Hugh Philp (1786–1856) was a Scottish golf club maker, who is considered to be the greatest club maker of all time.

Born in Cameron Bridge in Fife he moved to nearby St Andrews to establish a carpentry, joinery and housepainting business. In 1812 he started to repair and then make golf clubs as a sideline. This sideline became a great success and he subsequently opened a shop and workshop adjacent to the St Andrews Links.

Philp used thorn, apple and pear woods as materials for its clubheads. He was recognized as the finest clubmaker of his time. So well regarded were his clubs that even while he lived, forgeries were made after a couple of his name stamps had been stolen. Even to this day, fake clubs bearing an H. PHILP name stamp confound collectors.

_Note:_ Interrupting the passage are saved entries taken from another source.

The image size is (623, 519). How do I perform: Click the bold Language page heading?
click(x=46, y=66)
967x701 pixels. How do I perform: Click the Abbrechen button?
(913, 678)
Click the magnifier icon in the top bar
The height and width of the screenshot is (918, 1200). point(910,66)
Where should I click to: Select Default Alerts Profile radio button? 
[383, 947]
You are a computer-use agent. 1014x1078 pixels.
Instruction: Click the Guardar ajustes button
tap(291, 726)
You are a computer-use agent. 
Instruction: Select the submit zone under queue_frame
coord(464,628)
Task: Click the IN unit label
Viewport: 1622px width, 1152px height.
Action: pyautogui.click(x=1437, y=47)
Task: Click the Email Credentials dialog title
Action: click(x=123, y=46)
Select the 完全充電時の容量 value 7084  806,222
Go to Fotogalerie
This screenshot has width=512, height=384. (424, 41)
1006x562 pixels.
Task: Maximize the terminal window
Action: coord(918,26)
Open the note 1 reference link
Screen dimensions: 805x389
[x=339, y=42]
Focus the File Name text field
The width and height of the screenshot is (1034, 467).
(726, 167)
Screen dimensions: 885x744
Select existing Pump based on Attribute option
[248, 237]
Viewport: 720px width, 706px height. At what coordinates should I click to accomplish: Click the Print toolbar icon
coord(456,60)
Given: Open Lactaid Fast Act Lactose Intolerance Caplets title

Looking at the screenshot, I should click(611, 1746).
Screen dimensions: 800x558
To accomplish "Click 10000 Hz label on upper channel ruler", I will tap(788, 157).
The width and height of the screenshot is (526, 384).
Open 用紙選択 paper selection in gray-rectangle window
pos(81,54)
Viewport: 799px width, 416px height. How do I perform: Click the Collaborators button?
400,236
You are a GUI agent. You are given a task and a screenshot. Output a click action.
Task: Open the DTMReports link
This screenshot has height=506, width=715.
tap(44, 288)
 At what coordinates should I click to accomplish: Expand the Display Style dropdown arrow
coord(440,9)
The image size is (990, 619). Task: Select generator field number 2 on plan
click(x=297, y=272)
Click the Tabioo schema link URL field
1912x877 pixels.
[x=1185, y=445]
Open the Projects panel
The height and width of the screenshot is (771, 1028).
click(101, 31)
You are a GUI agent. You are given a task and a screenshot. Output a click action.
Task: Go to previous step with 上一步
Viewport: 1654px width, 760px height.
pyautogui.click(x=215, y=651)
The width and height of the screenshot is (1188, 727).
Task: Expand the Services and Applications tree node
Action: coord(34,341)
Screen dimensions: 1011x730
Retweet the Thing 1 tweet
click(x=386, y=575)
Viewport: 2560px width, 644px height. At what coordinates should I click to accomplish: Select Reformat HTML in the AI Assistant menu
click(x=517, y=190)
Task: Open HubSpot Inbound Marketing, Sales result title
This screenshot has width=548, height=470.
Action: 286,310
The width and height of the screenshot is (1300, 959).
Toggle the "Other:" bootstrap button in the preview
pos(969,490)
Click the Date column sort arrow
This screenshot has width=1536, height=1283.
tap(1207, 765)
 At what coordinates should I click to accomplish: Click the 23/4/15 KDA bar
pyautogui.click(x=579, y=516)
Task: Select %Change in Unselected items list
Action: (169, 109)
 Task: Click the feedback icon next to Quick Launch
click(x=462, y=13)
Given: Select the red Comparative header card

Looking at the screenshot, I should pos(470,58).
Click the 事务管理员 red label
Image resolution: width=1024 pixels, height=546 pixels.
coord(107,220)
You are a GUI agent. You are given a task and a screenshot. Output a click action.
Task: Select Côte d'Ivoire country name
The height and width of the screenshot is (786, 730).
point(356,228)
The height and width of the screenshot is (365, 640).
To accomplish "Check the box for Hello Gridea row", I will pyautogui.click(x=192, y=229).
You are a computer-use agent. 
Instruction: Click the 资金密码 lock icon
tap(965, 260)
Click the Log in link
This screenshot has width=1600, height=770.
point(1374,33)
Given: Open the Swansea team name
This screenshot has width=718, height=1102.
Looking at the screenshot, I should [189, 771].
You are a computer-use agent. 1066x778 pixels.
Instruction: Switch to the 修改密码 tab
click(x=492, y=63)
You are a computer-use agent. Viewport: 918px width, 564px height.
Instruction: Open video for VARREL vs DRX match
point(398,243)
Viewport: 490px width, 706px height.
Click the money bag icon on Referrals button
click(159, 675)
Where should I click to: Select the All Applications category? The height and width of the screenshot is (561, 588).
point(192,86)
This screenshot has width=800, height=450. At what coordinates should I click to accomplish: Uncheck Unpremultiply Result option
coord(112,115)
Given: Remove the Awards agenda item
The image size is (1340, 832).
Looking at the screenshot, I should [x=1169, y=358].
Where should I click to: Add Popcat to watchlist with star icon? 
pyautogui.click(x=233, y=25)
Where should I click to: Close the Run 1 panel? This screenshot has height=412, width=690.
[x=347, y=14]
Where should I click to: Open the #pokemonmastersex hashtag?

His clubs were in great demand by the leading players of the day and in 1819 Philp was appointed as club-maker to the Society of Golfers at St. Andrews (later to become The Royal and Ancient Golf Club of St Andrews).

Philp's first assistant was James Wilson, who worked with him for 23 years prior to his departure in 1852. By this time, Philp was chronically ill and did not see much shop time. He hired his son-in-law, Robert Forgan, in 1852 who he helped train as a clubmaker. When Philp died in 1856, Forgan took over the business. But Philp's widow had to sell the premises of the shop. So, shortly after Philp's death, Forgan purchased the buildings just to the east of Philp's shop and moved his clubmaking business there.

After the sale of the building, it was occupied by a ball and clubmaker from England named George Daniel Brown from 1861 to 1866. Extensive renovations were done adding another floor. In 1866, Old Tom Morris purchased the building and it has remained in the Morris family ever since.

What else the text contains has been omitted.